Le malaise est là que l’ancien parti unique se refuse à reconnaitre. Et il a également été noté chez les jeunes de l’UJPDG, à travers les démissions des jeunes des démembrements de France et de Chine, entre autres. Là aussi, l’on parle des actes discriminatoires du Délégué national (DN), Vivien Amos Péa, qui n’aurait pas hésité à demander le licenciement d’un jeune du PDG dont la tête ne lui reviendrait pas ou qui a «osé lui tenir tête lors d’une réunion». De même, ses propres camarades soutiennent qu’il ne pose des actes de bienfaisance qu’en «faveur de jeunes des zones ciblées». Or, «il devrait incarner des valeurs, représenter et servir tous les jeunes du pays au nom du pays et du parti et pas en son nom propre», expliquait un jeune militant.

Cerise sur le gâteau, le choix absurde de porter Rose Christiane Ossouka à l’Hôtel de ville de la capitale, a laissé un goût amer auprès de bien de militants et même d’une frange d’électeurs non-PDG qui pensent que leurs choix n’ont pas été respectés et donc que le parti au pouvoir se contrefiche du suffrage du peuple. Barro Chambrier a beau se la jouer gentlemen et fairplay, il n’en a pas moins souffert en son fort intérieur et des membres de son entourage ne cachent pas leur déception. Par ailleurs, sur le plan national, comment peut-on expliquer qu’avec un plus grand nombre de conseillers, le PDG a perdu la présidence de certains Conseils départementaux et municipaux ? Cela ne reflète-t-il finalement pas l’idée d’un malaise ? Ce qui est sûr c’est qu’il n’y a pas de fumé sans feu. Si l’on parle de plus en plus de malaise, c’est qu’il y a bien quelque chose qui, assurément, n’a pas marché et qui bloque le fonctionnement de cette formation politique.

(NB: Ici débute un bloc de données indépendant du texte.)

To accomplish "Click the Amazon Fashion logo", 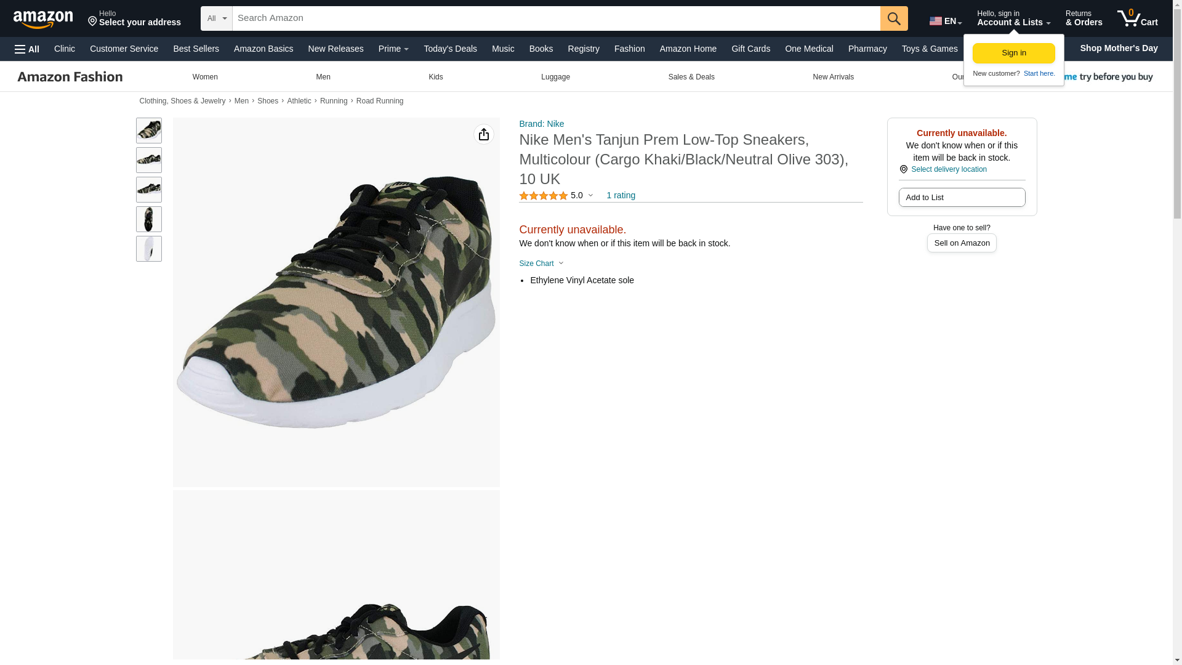I will (70, 77).
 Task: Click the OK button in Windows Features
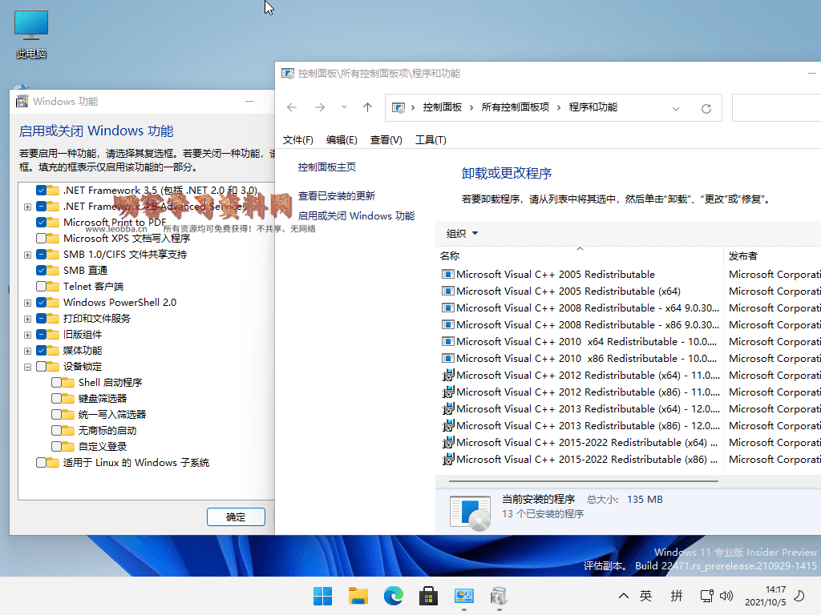tap(236, 517)
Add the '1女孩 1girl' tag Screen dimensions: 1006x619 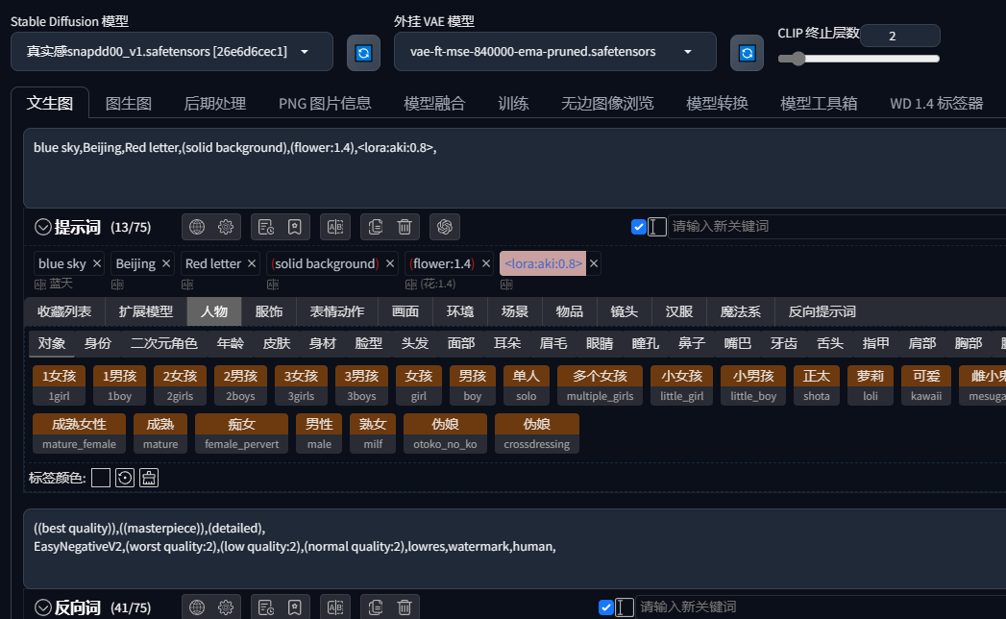coord(60,384)
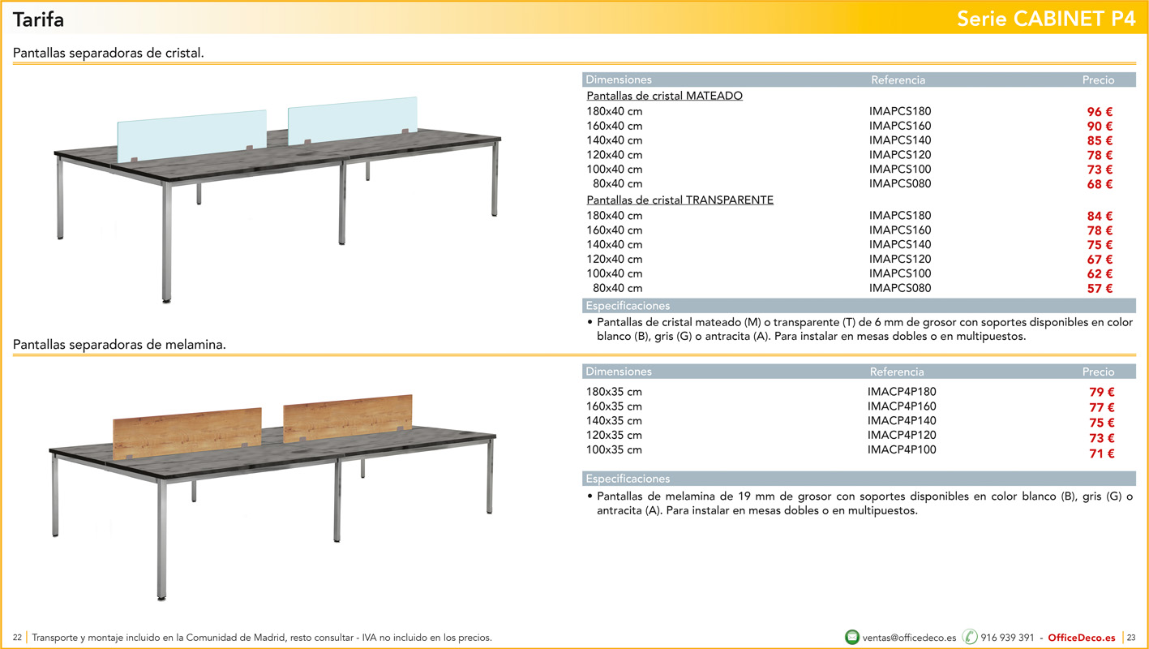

Autrement dit, les dirigeants qui, dans leurs diverses interventions et déclarations, soutiennent que tout va pour le mieux dans le meilleur des mondes, devraient également essayer de revoir leur méthodologie. Il ne s’agit ni plus ni moins que de redonner vie et envie à leurs militants de se sentir concernés par la vie et les vrais intérêts du parti. Au demeurant, avec la Lapalissade qui rappelle que 2016 c’est aujourd’hui, on devrait se souvenir de l’adage qui stipule que «Qui veut aller loin ménage sa monture» et d’un autre qui précise que «seuls les imbéciles ne changent pas d’avis».